Yana. Gadis kecil yang ceria. Semangat. Seolah tanpa beban. Tak kenal lelah.
Sejenak, aku bercermin padanya. Dan kudapati kami tak sama.

Aku selalu merasa trenyuh  setiap kali melihat anak-anak kecil seusia Yana berdiri, berlari dan menawarkan jualannya. Sesekali ada yang membeli, mata mereka berbinar-binar. Dengan cekatan memberikan satu eksamplar berita tulis tersebut. Dengan peluh yang seolah telah bersahabat dekat dengannya.
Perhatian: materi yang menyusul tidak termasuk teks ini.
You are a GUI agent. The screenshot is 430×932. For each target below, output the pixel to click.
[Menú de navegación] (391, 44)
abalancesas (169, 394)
Entah apa yang ada dalam pikiran anak-anak seperti mereka. Ketika haknya sebagai anak-anak tidak ia dapatkan. Hak memperoleh pendidikan. Hak mendapatkan kasih sayang. Hak untuk bermain. Meskipun aku tak yakin mereka tahu bahwa mereka punya hak untuk itu. Terkadang mereka harus dewasa sebelum waktunya. Namun sepertinya mereka tetap tegar dan menerima ‘nasib”. Tidak mengeluh, meskipun mesti berjalan dengan ransel seberat kira-kira tiga kilogram setiap harinya yang senantiasa melekat di punggungnya.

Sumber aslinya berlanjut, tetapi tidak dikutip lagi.